**What to do:**
Print the line containing "375x203 pixels." and all lines after it, unchanged, through the end of the data. Leave the pictures out.

....

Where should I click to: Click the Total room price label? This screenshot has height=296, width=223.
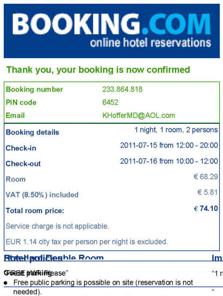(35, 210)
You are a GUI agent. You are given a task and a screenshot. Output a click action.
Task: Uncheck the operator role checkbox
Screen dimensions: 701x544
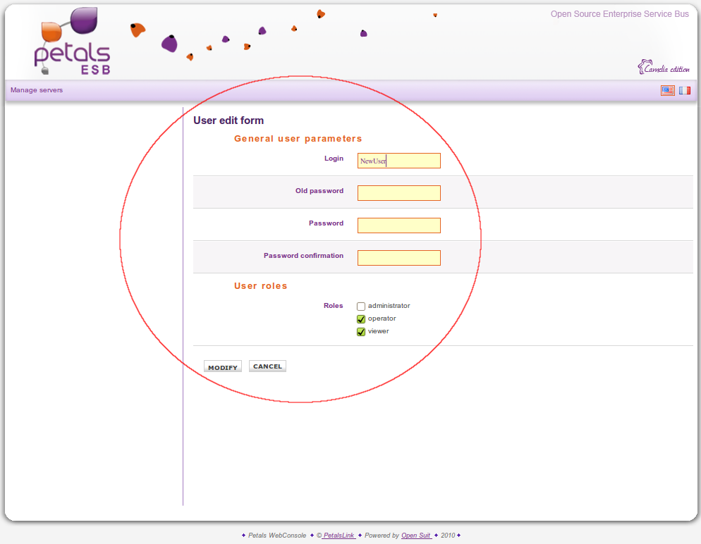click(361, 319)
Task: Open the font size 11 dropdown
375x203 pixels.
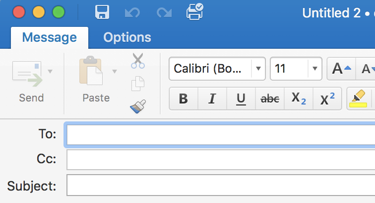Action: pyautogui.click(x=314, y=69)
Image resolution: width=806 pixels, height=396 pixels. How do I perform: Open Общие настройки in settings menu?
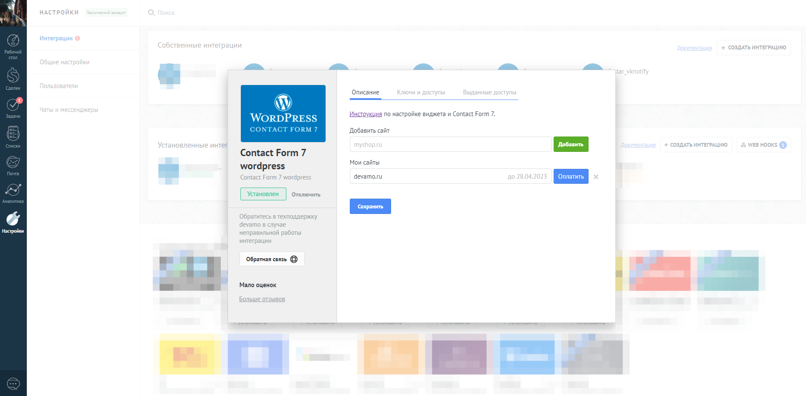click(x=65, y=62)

....

**Response area:**
375x203 pixels.
Action: pyautogui.click(x=314, y=69)
Image resolution: width=806 pixels, height=396 pixels. How do I perform: Open Общие настройки in settings menu?
click(x=65, y=62)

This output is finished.